Wie der Tiroler schon sagt, gute Wahl, aber nur von Hinterriß aus! Vom Achensee aus sausteil, für die meisten eher Schiebestrecke, zum Runterfahren sehr schön.

@ Tiroler:
Das mit der Gerda und den Kärntner hab ich nicht kapiert. Gibt´s da eine Erklärung dafür oder ist das ein Insider?


----------



## tiroler1973 (19. März 2009)

Pfadfinderin schrieb:


> Das mit der Gerda und den Kärntner hab ich nicht kapiert. Gibt´s da eine Erklärung dafür oder ist das ein Insider?


... du scheinst sie noch nie in Stimmung gesehen zu haben. Egal. Freunde und ich kennen sie etwas besser und für uns ist es jedes mal eine riesen Gaudi, wenn sie einen zsammen scheißt. Wobei wir natürlich auch jedesmal unser Fett weg kriegen und uns dann hinterm Kärntner verstecken. Das letzte Mal hätte er fast heiraten müssen ...


----------



## r o b (19. März 2009)

Ösi-Humor eben.


----------



## Pfadfinderin (19. März 2009)

tiroler1973 schrieb:


> ... du scheinst sie noch nie in Stimmung gesehen zu haben. ...
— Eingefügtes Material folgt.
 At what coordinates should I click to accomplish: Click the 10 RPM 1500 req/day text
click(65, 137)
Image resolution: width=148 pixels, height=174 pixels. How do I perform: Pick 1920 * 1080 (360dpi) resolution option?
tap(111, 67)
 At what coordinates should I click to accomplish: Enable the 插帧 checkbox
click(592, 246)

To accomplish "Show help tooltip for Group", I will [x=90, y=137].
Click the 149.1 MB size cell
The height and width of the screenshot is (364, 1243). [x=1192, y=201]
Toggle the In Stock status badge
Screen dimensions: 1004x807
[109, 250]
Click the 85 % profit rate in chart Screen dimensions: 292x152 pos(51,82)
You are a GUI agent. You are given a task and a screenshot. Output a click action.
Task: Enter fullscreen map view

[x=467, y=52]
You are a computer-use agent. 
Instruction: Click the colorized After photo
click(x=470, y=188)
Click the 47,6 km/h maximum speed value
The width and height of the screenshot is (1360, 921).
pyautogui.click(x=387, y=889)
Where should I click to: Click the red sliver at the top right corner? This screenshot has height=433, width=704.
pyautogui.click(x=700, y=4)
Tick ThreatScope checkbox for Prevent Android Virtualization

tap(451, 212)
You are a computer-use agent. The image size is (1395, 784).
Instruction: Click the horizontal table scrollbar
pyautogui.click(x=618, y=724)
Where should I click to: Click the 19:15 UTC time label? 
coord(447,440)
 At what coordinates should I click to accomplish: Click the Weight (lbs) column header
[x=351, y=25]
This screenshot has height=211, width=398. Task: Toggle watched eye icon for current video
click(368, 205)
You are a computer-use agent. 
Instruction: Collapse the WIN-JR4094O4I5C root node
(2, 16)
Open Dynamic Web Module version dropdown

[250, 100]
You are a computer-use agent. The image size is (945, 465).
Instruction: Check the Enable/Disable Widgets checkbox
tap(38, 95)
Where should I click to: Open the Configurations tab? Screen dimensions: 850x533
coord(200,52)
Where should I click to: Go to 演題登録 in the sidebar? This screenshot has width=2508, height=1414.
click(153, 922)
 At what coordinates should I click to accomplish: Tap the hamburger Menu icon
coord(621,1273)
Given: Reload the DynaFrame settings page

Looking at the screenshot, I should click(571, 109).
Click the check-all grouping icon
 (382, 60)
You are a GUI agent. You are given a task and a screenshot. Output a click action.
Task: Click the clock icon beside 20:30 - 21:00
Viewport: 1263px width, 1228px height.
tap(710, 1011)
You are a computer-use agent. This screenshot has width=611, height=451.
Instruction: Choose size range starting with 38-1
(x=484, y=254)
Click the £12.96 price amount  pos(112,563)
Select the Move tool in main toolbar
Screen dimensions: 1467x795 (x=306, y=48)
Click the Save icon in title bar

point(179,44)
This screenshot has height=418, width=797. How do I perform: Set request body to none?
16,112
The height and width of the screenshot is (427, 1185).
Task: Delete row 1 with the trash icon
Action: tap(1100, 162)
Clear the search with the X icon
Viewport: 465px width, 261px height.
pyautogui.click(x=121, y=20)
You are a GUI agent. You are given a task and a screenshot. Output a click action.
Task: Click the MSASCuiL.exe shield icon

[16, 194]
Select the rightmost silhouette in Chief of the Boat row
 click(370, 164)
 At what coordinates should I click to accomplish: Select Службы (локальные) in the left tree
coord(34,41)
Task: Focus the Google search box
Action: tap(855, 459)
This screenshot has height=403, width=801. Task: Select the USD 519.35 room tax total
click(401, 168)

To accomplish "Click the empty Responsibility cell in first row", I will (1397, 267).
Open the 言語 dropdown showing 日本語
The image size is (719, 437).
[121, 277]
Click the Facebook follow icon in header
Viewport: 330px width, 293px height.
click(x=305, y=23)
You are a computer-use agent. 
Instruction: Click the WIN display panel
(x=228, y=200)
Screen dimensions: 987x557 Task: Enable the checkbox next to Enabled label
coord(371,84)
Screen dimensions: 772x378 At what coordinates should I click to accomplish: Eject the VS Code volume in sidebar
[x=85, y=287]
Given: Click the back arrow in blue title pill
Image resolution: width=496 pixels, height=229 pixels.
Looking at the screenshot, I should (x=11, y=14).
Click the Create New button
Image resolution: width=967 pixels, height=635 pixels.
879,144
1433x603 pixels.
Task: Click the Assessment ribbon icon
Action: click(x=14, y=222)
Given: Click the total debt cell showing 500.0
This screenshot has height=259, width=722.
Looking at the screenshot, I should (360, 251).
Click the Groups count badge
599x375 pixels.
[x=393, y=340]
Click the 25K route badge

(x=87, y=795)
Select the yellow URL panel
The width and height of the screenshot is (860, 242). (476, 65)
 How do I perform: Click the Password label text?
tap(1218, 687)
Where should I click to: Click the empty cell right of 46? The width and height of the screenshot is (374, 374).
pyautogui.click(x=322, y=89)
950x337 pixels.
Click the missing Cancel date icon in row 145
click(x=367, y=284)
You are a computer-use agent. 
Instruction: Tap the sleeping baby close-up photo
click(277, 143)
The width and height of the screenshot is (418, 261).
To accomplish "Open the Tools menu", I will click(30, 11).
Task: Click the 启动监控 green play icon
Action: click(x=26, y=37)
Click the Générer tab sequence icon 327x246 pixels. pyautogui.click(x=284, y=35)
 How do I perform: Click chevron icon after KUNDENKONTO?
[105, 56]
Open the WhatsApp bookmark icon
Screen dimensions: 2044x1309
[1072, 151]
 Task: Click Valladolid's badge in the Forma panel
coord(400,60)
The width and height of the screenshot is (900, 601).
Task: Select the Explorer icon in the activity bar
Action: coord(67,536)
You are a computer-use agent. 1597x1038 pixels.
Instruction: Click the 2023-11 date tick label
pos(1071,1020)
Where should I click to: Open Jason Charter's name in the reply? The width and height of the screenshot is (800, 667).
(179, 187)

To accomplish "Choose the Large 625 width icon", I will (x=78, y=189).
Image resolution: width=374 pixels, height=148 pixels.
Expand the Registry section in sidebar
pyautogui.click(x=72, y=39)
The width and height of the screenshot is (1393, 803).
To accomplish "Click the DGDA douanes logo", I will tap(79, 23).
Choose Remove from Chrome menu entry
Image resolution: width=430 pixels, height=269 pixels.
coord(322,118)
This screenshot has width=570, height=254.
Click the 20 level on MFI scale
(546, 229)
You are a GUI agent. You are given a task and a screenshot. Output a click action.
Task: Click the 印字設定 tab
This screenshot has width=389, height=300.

Nein, bisher saß ich nur in aller Ruhe draußen. Nachdem ich mich ja immer gut benehme , habe ich auch noch keinen Anschiß bekommen. Das mit dem Heiraten wird auch nicht mehr gefährlich, weil ich´s schon bin. 
Könnte aber auch daran liegen, dass du vielleicht bißl öfter dort bist als ich.


----------